Wonder of the Seas entered service in March 2022 and represented the fullest development of the Oasis-class concept that Royal Caribbean had been refining since 2009. The five ships in the class — Oasis, Allure, Harmony, Symphony, and Wonder — share the seven-neighborhood framework but each iteration added or refined something. Wonder's most significant addition was an eighth neighborhood: the Suite Neighborhood, a ship-within-a-ship concept that prior Oasis-class ships addressed only through the Royal Suite Class, without the dedicated neighborhood infrastructure that Wonder introduced.

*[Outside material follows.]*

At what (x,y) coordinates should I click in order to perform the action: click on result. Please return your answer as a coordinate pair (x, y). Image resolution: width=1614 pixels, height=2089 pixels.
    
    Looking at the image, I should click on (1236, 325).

The Suite Neighborhood consolidates the ship's suite inventory into a dedicated section with its own sun deck, private pool, Coastal Kitchen restaurant (included for suite guests), and concierge services. For guests who want the scale and programming of an Oasis-class ship but prefer a more curated experience within it, the Suite Neighborhood delivers something that the comparable Oasis-class tier on earlier ships did not: an actual neighborhood, not just a collection of upgraded cabins.

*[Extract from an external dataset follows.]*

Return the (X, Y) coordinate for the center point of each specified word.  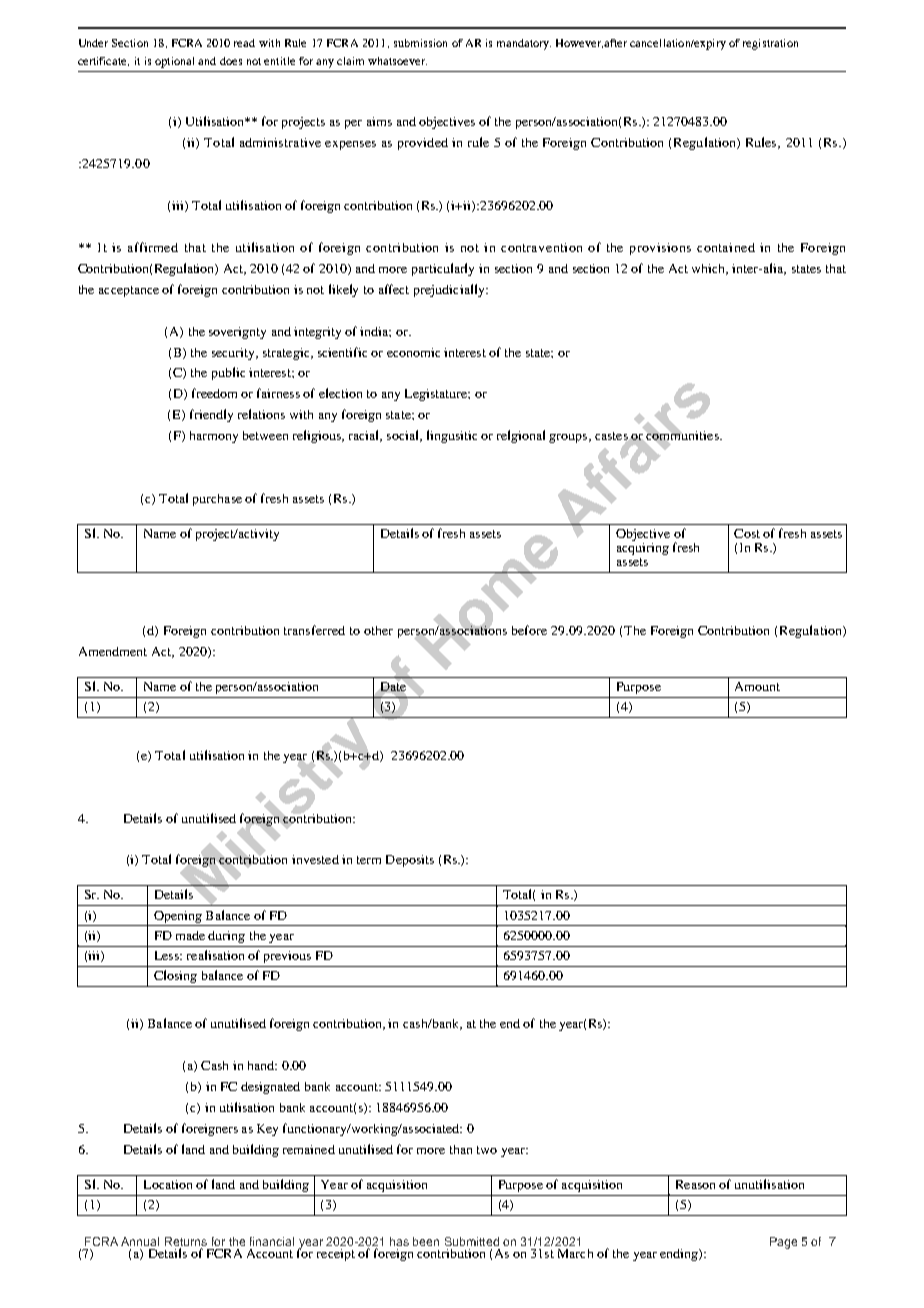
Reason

The other seven neighborhoods carry forward from the Oasis-class template: Central Park (the real-plant outdoor space amidships, surrounded by specialty restaurants), the Boardwalk at the stern with its carousel and AquaTheater, the Pool and Sports Zone, Entertainment Place with the Royal Theater and Comedy Club, Youth Zone for family programming, the Vitality Spa, and Casino Royale. The dining program on Wonder is extensive even by Oasis-class standards: specialty options include Jamie's Italian (a Royal Caribbean partnership), Izumi Hibachi, Chops Grille, 150 Central Park, and the Wonderland surrealist restaurant.
Wonder of the Seas homeports for Caribbean itineraries. Its scale — 5,734 guests, 18 decks — is more manageable than Icon-class's 7,600, though the neighborhood distribution of those guests means the onboard experience rarely feels as congested as the headcount suggests.
The honest note: Wonder of the Seas is the best version of the Oasis class, and for guests who want Oasis-class scale with the Suite Neighborhood upgrade, it's the only option in the class. It's a different proposition from Icon of the Seas: same company, similar scale, but Oasis-class is a more settled and less programming-dense product than the new Icon class.